Peer To Peer Lending: You Take All The Risk

 
A number of peer to peer money lending services have been springing up, some with serious backing, others with strong partnerships, all promising a fairer, friction-free way of lending and borrowing money.
 
The theory sounds good - remove the banks from the equation and provide better interest rates for lenders and borrowers.
 
In practice the banks perform important services to both lender and borrower. Those services include vetting potential buyers for credit history and capability to pay; and insulating savers from the risk of bad lending. Admittedly the GFC proved that the banks can get caught out too, but that was a matter of greed and poor oversight, but usually that sort of thing happens behind closed doors and losses get averaged out over the banks portfolio.
 
With peer to peer lending the company providing the match-making service takes none of the risk and provides little protection for either party.
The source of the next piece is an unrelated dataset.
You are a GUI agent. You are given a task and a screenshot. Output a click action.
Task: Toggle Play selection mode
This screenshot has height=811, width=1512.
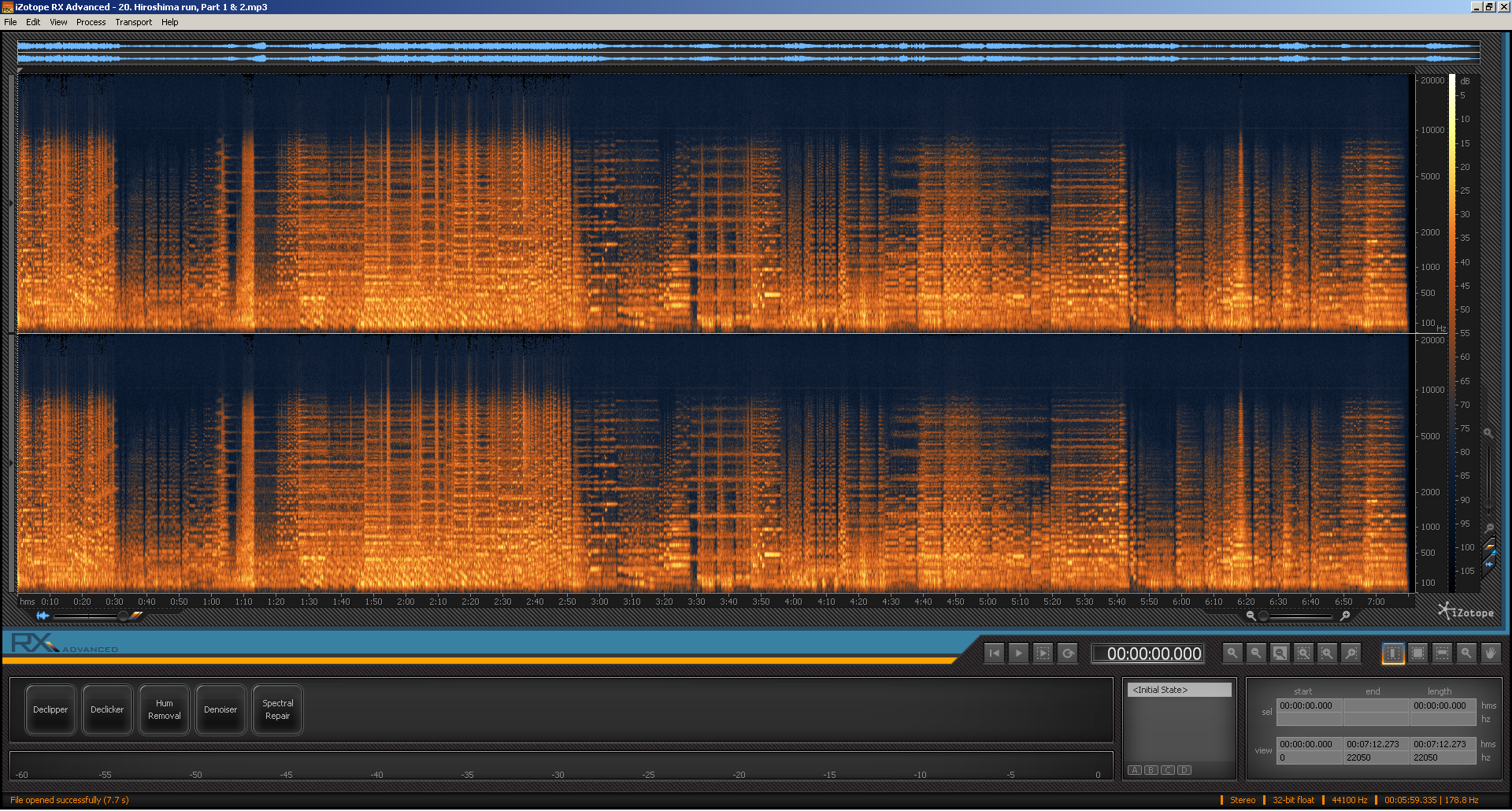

It is in the service's interests to make as many loans happen, whether that is good for the lender or borrower is immaterial. Misrepresenting the risk involved seems like a short step to take to profit in an industry which doesn't exactly have a good name for honesty.
 
A cautionary tale from an acquaintance of mine, who was impressed by the idea of making more of his savings than the low interest rates that his bank was offering. He invested $1,000 into a peer to peer service, spread across four borrowers. Two of those defaulted leaving him out half of his capital.
 
People with good credit histories borrow from their banks at lower interest rates than peer to peer services. Which should tell you that those people seeking out a loan from such a service is perhaps not the sort of person that you would trust with your hard earned cash.
 
Peer to peer lending is something that you will probably hear more and more of in the future, especially as more established finance industry players seek to ride the coat tails of Fintech to profit.
 
As a lender you should be very wary of what such a service means for your money.